Cannot thank the Rowan County Animal Shelter and Nina Dix enough for all of the good that they do. Please have the eyes to see the positive, and the negative will always diminish.
— Ann Marie Bourque
I saw my dog online and decided to adopt him… The rescue group pulled him for me, had him vetted and facilitated his flight from N.C. to Minnesota! And now Fridaythedog is part of my family and he even likes snow! Rescue matters!
— Sarah Nunn
I am the admin of Friends of Rowan County Animal Shelter and have photographed the shelter’s highly adoptable animals for the past three years. I want to say thank you to the community and the rescue groups for stepping up and helping these animals.
Without you guys, we would still be at a high euthanasia rate, no distemper/parvo vaccines on intake, no vet tech, the gas chamber would still be used, no new cat facility about to be built…the list goes on.
— Candace Terry
I am so very thankful for all the people that help the shelter in so many ways. Many individuals share pictures, bring donations, come to visit the animals, arrange pickup, fostering, vetting, and transport for many of our animals that would not make it out without them.
…There is nothing better than earning the trust of a scared animal and getting the first paw shake or kiss from an animal that has never been shown true love.

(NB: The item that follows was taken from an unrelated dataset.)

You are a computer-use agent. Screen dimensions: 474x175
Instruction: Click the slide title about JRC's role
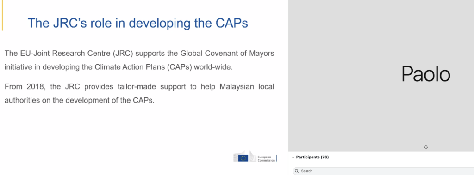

Thank you all for your hard work as our volunteers; without each and every one of you it would not be possible to have so many happy endings.
— Jamie Stivers
Thank you, Josh, for the article. This proves that through rescue, adoption, foster and better health care we can reduce the numbers of animals euthanized.
Thank you to all that make this possible —Friends of Rowan County Animal Shelter, Rescue Rowan, Fix Rowan … and many individuals. I’m sure there are many, many, many more. … A volunteer program would be invaluable to the shelter, employees and animals.